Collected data
__________

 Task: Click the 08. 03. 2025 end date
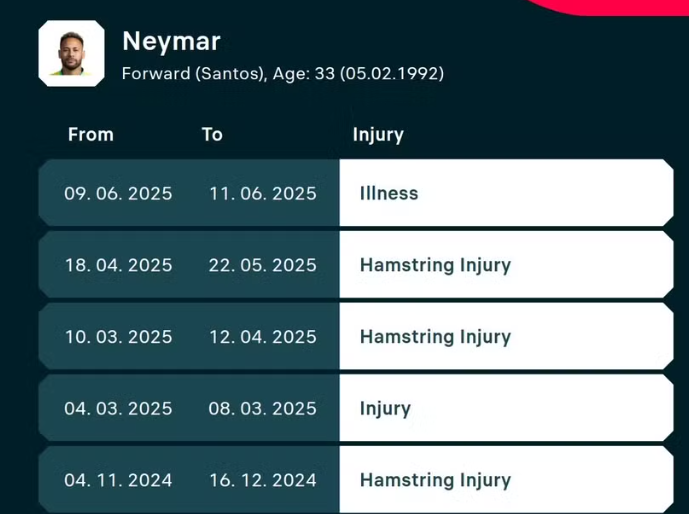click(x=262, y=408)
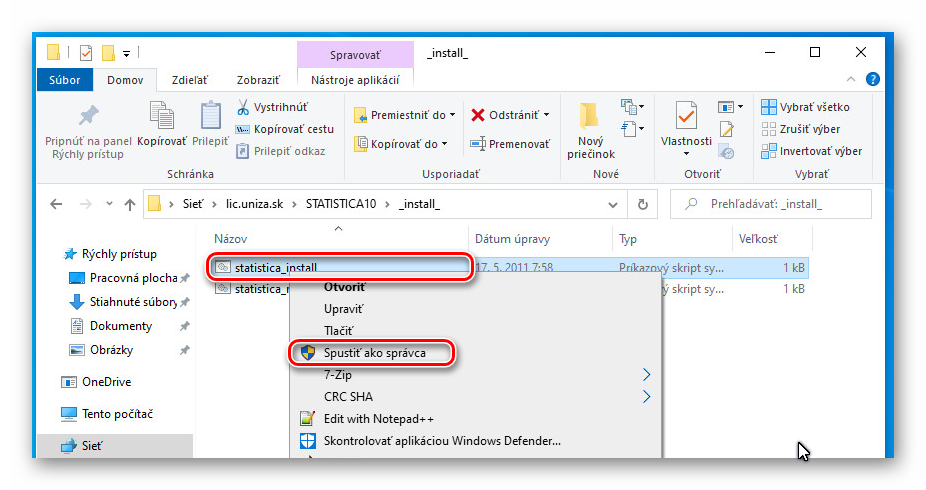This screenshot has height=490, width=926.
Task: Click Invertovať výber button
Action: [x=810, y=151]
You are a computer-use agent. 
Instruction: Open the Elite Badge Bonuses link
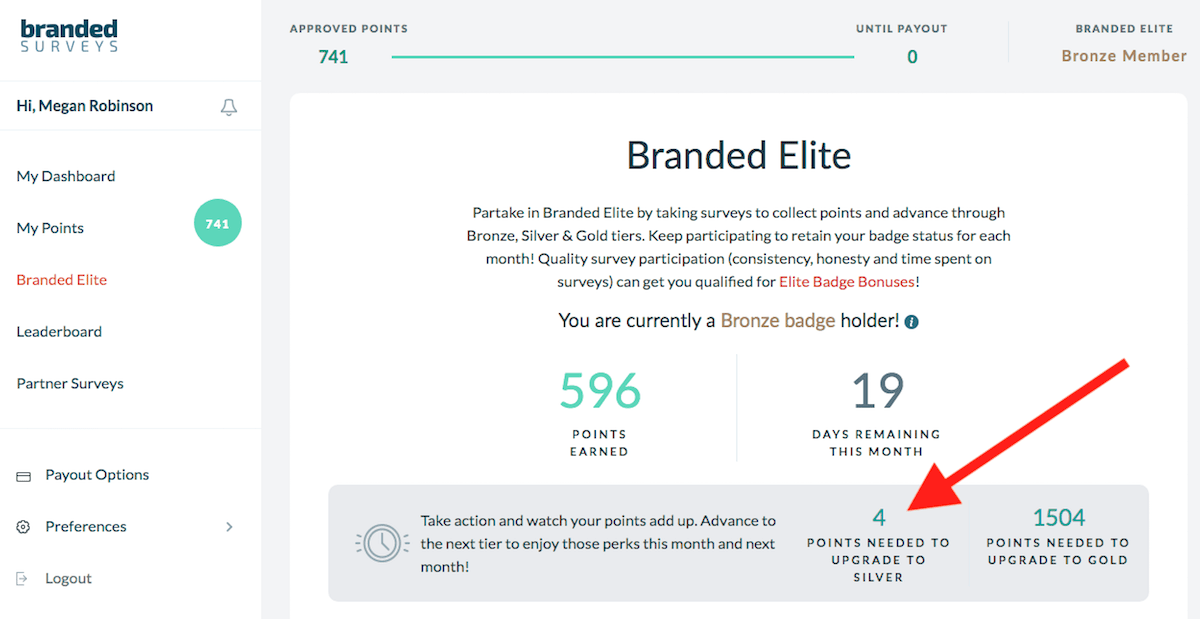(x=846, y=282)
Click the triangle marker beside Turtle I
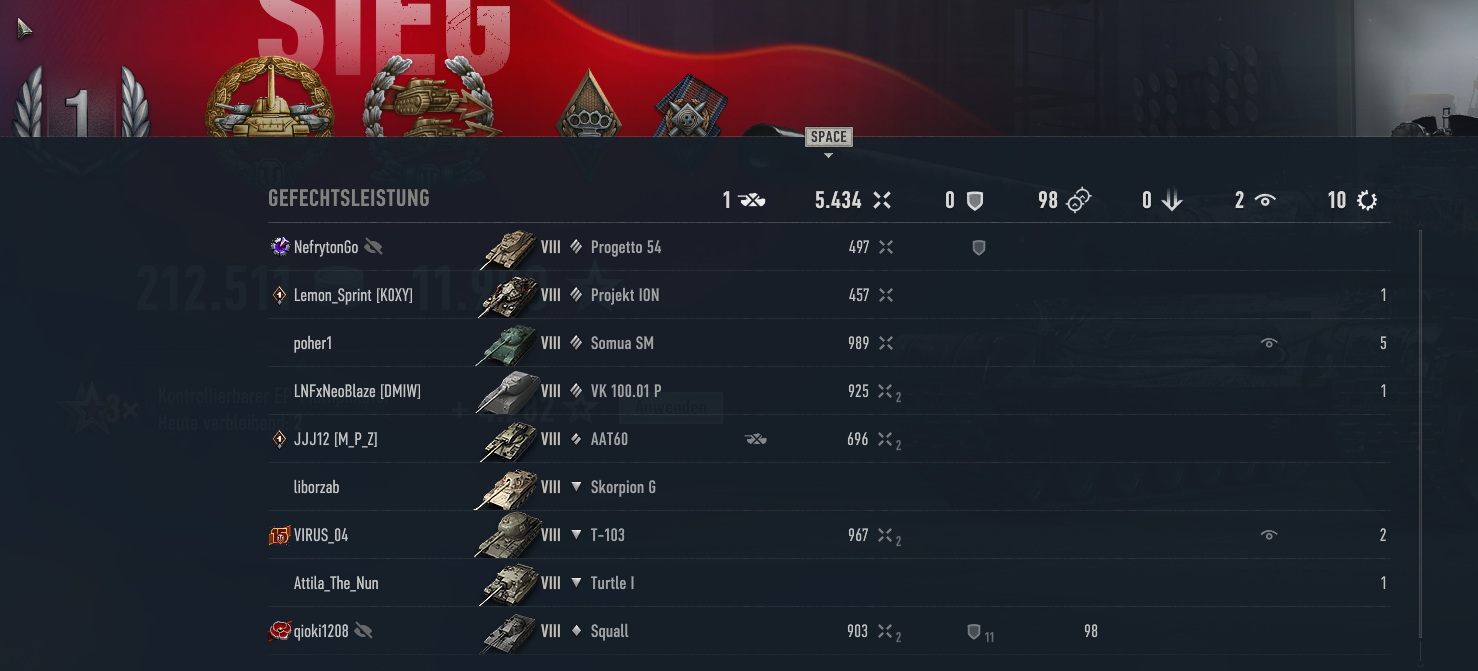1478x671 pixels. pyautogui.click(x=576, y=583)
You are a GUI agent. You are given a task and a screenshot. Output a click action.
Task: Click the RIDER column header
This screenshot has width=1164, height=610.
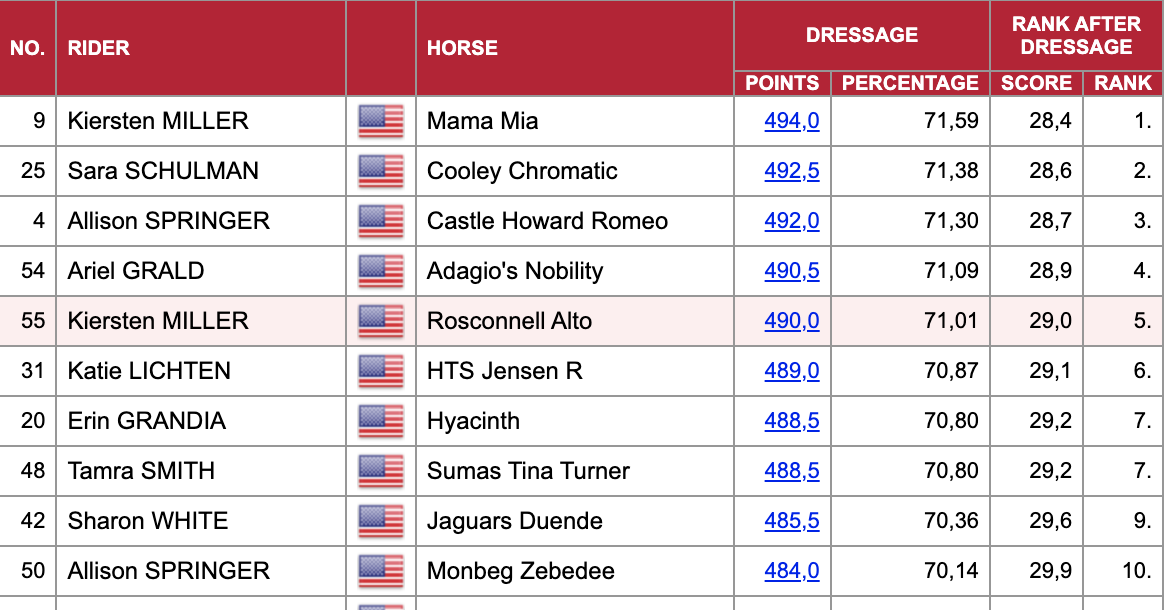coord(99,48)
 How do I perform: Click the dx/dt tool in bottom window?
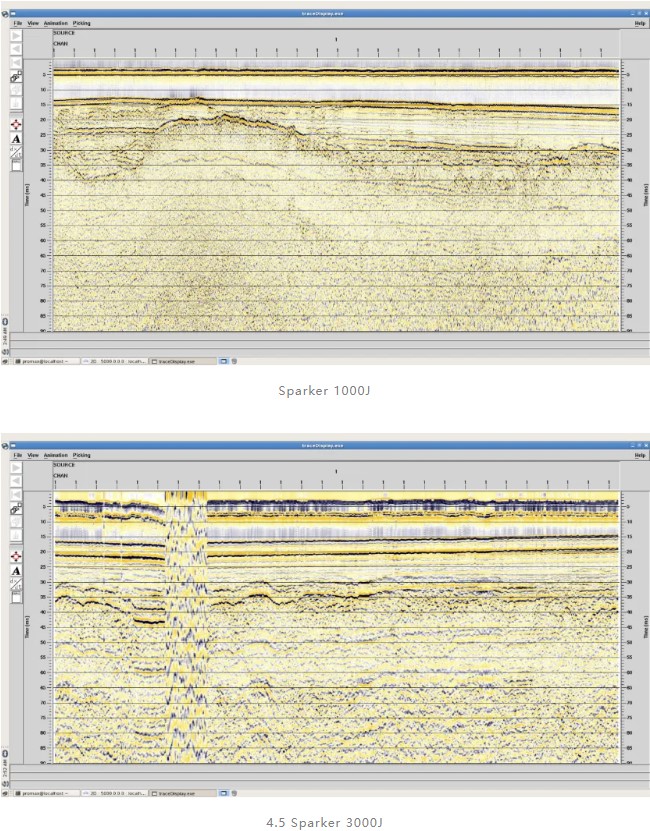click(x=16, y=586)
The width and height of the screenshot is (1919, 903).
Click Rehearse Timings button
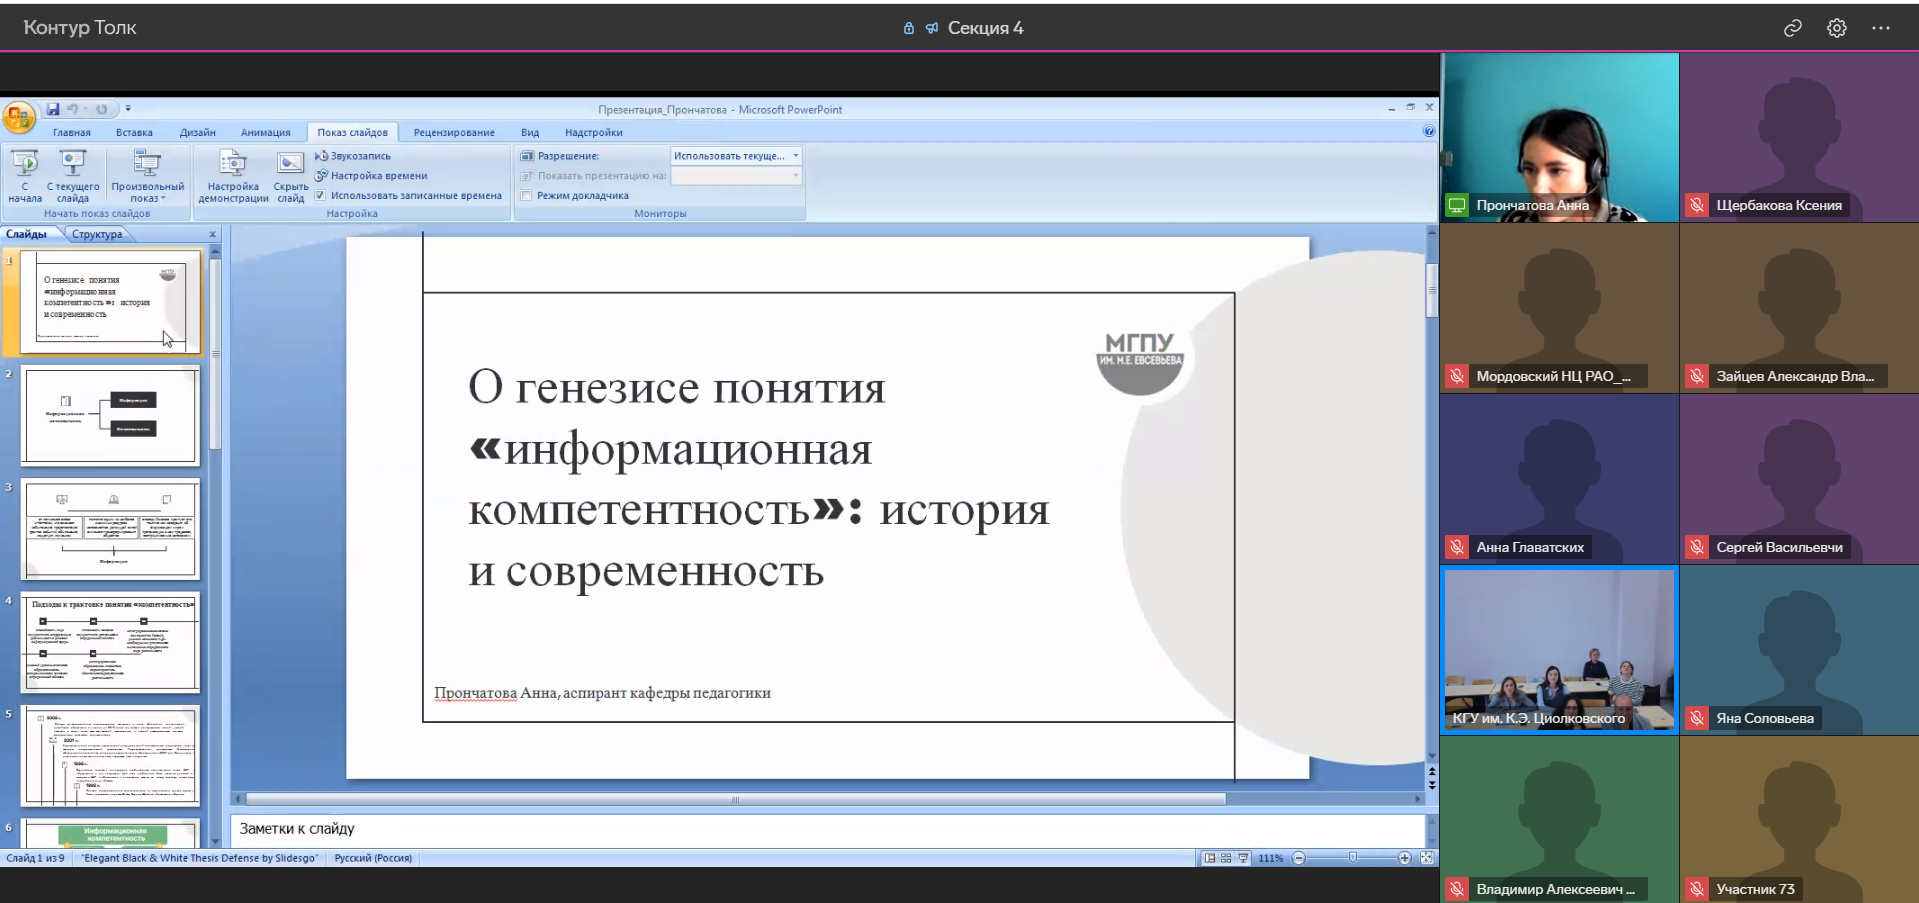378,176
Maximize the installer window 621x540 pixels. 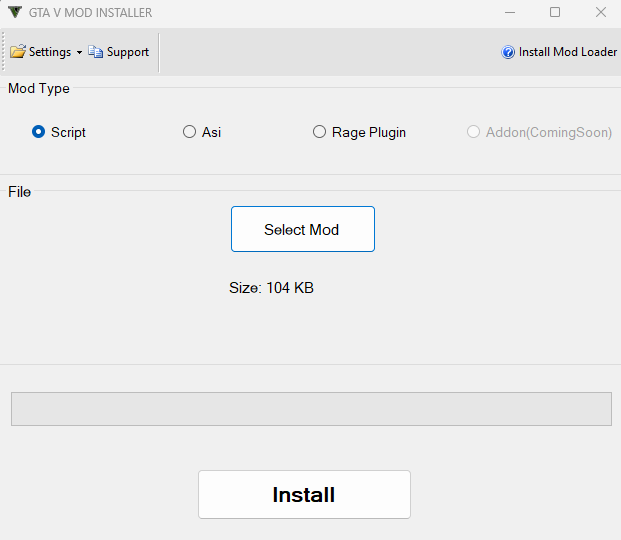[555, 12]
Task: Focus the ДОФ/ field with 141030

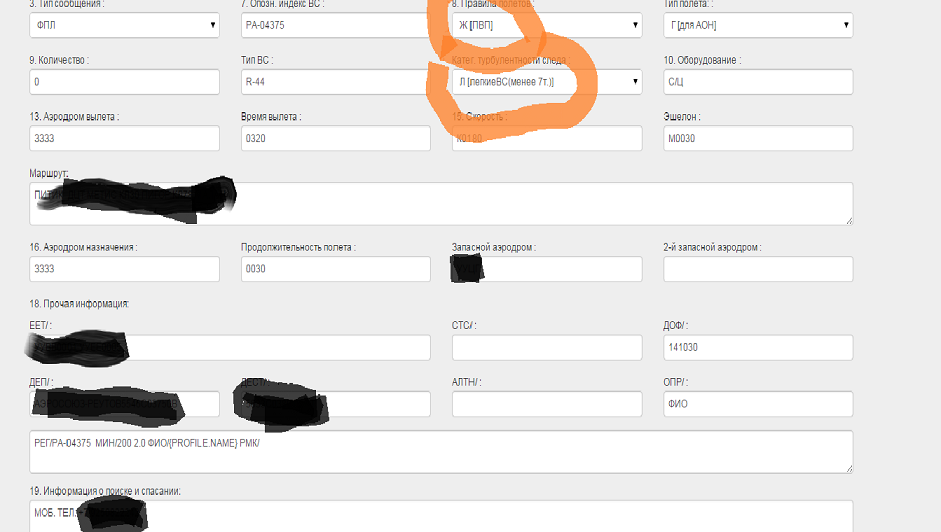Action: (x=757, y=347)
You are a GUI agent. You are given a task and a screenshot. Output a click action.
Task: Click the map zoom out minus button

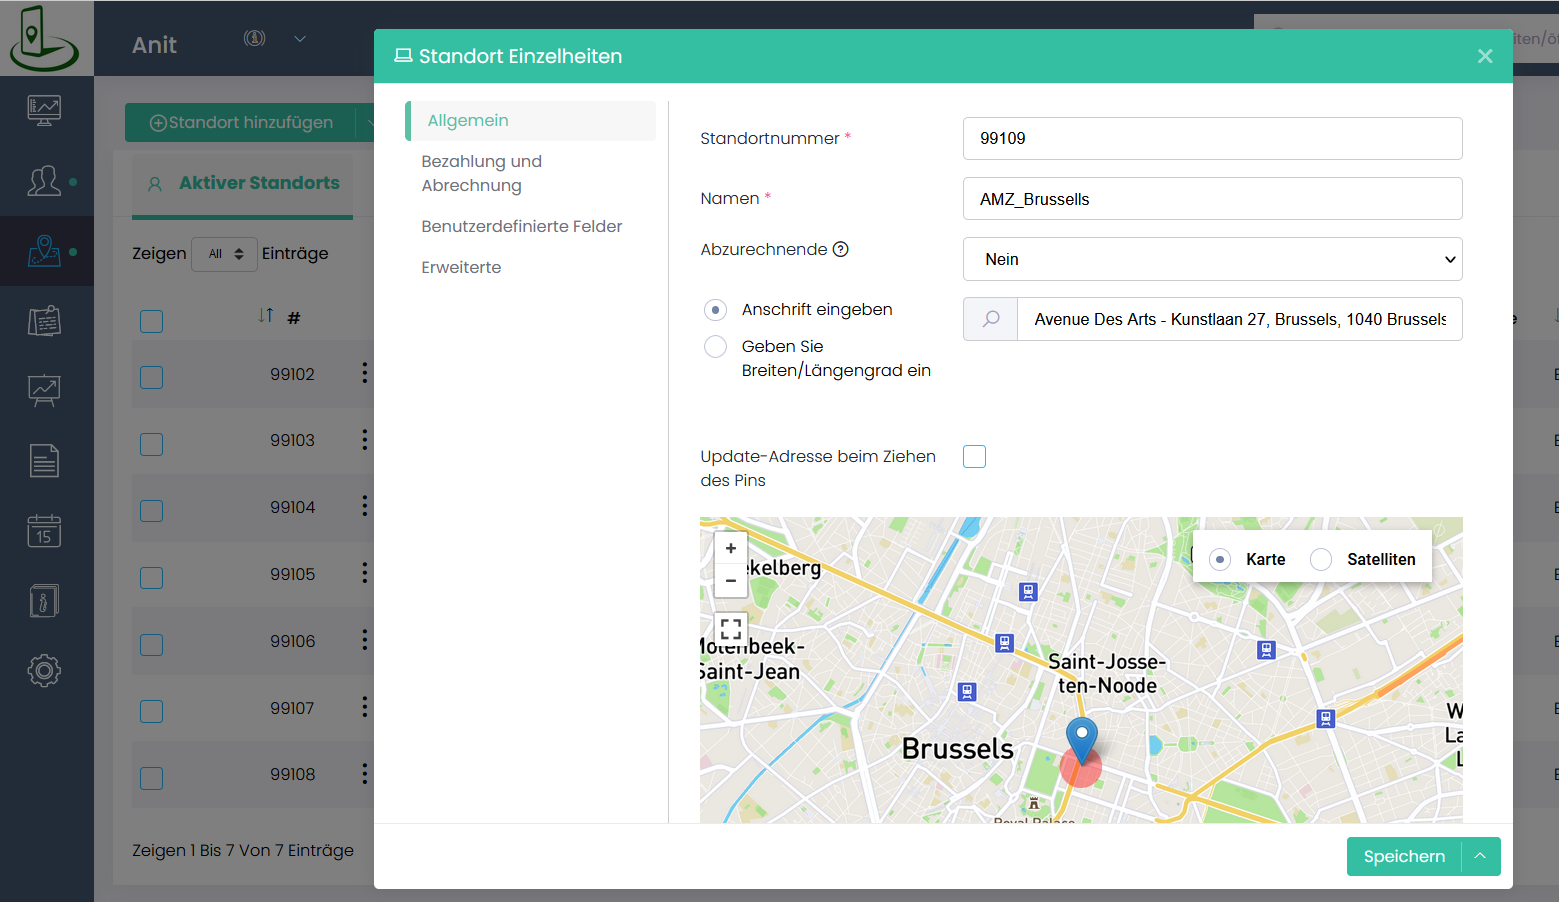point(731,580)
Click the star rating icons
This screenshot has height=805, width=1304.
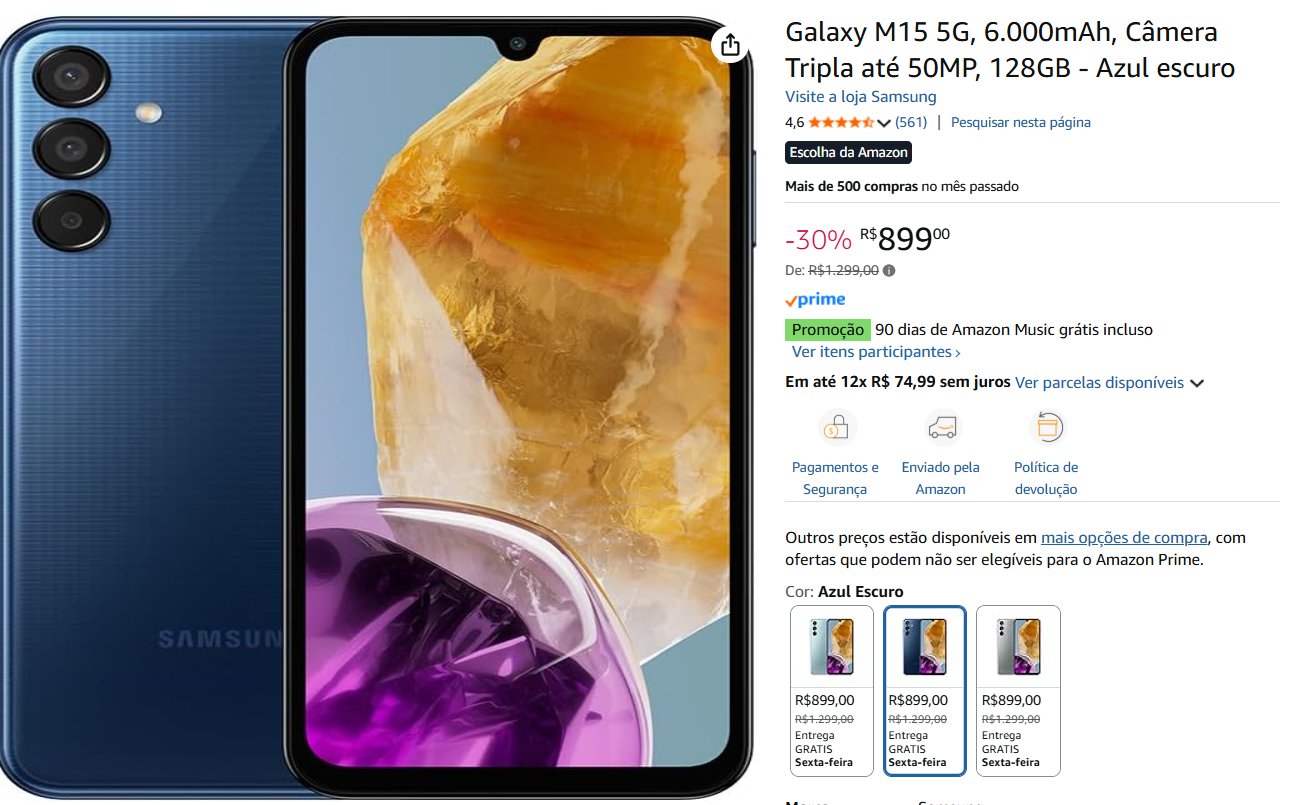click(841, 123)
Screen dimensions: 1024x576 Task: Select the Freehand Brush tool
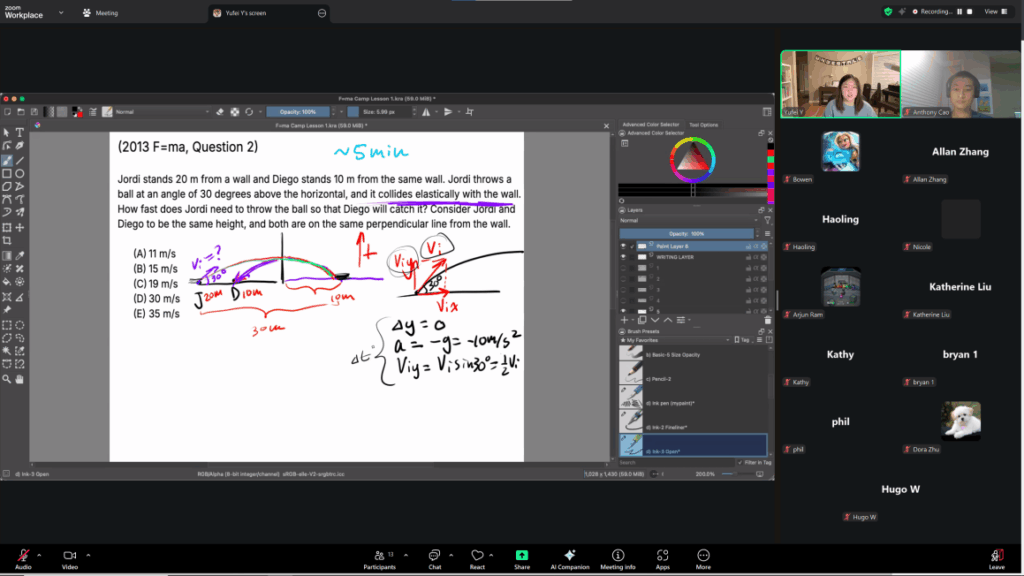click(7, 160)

__________

▶ **Task prompt**
Print the lines from the one holding "Click the star rating icons" through the last line of the records, word for word, and omit the pictures.

▶ **Result below**
Click the star rating icons
This screenshot has height=805, width=1304.
click(841, 123)
Screen dimensions: 1024x576 Task: Select the Freehand Brush tool
click(7, 160)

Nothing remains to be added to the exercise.